**WHAT THE EXERCISE ASKS:** Output the part of the rows that opens with the line containing "Click the Save button" and runs through the end of the rows as a Markdown table with the columns No. and Line, one line per table row and blank lines skipped. Leave the pictures out of the table.

+===+

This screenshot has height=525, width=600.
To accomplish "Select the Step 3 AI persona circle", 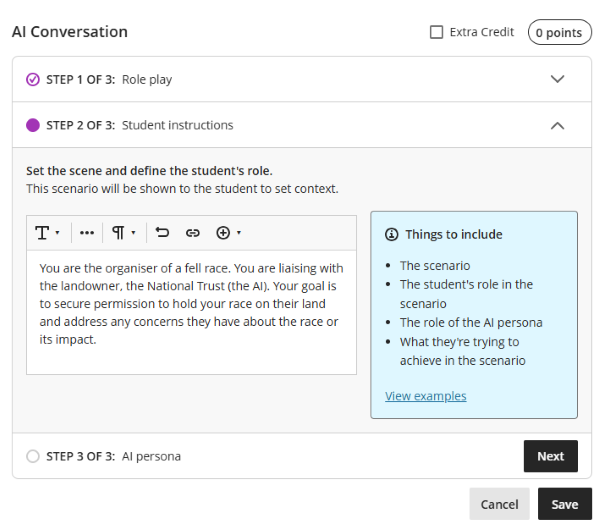I will (33, 456).
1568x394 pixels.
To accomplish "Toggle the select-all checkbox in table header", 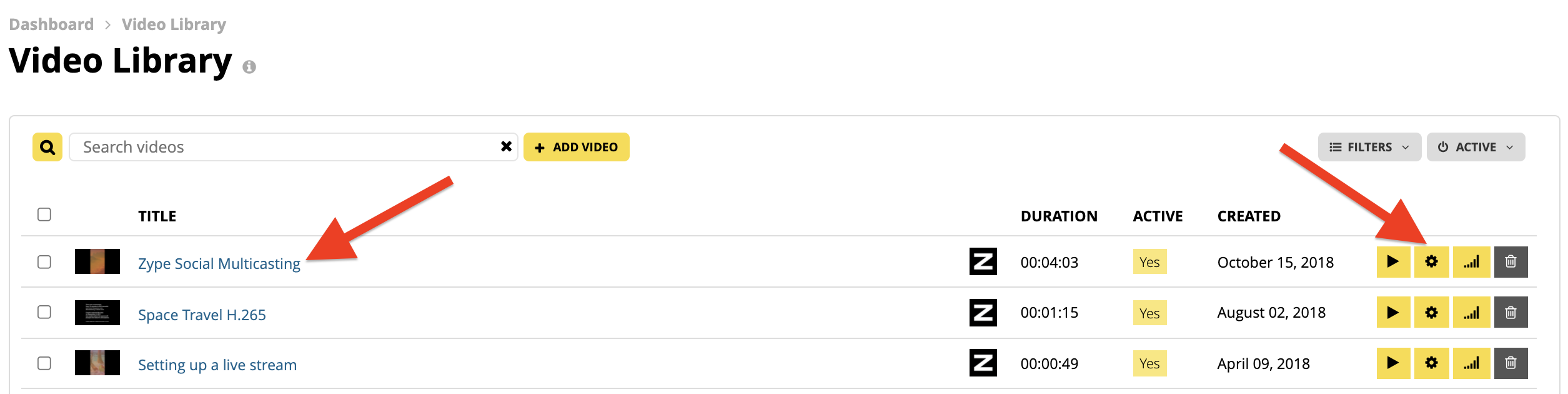I will pyautogui.click(x=44, y=215).
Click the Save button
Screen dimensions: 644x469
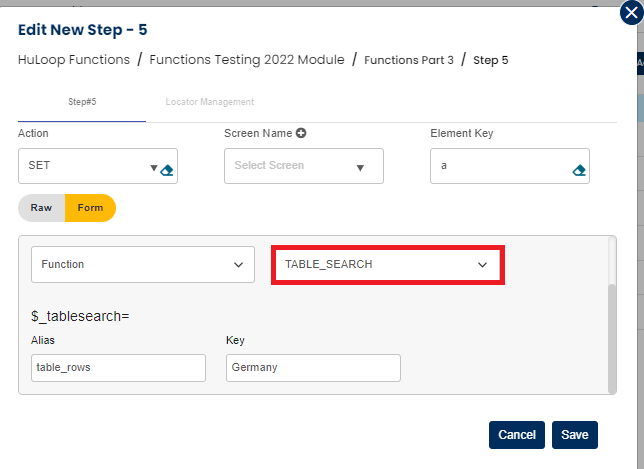click(574, 435)
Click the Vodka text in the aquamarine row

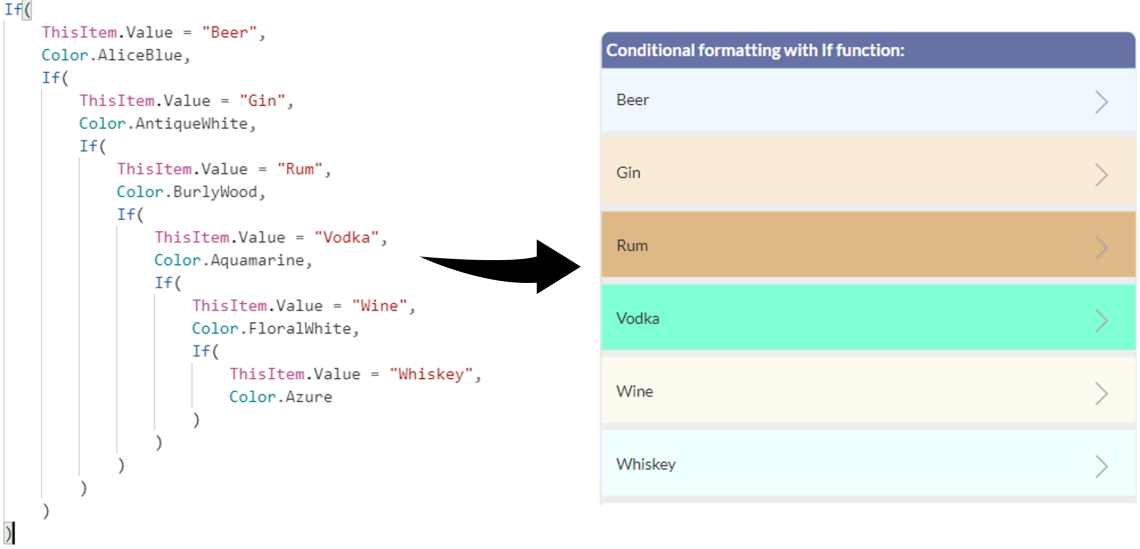pyautogui.click(x=638, y=319)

+===+

**RESPONSE TO THE TASK:**
| No. | Line |
|---|---|
| 1 | Click the Save button |
| 2 | Screen dimensions: 644x469 |
| 3 | click(574, 435) |
| 4 | Click the Vodka text in the aquamarine row |
| 5 | pyautogui.click(x=638, y=319) |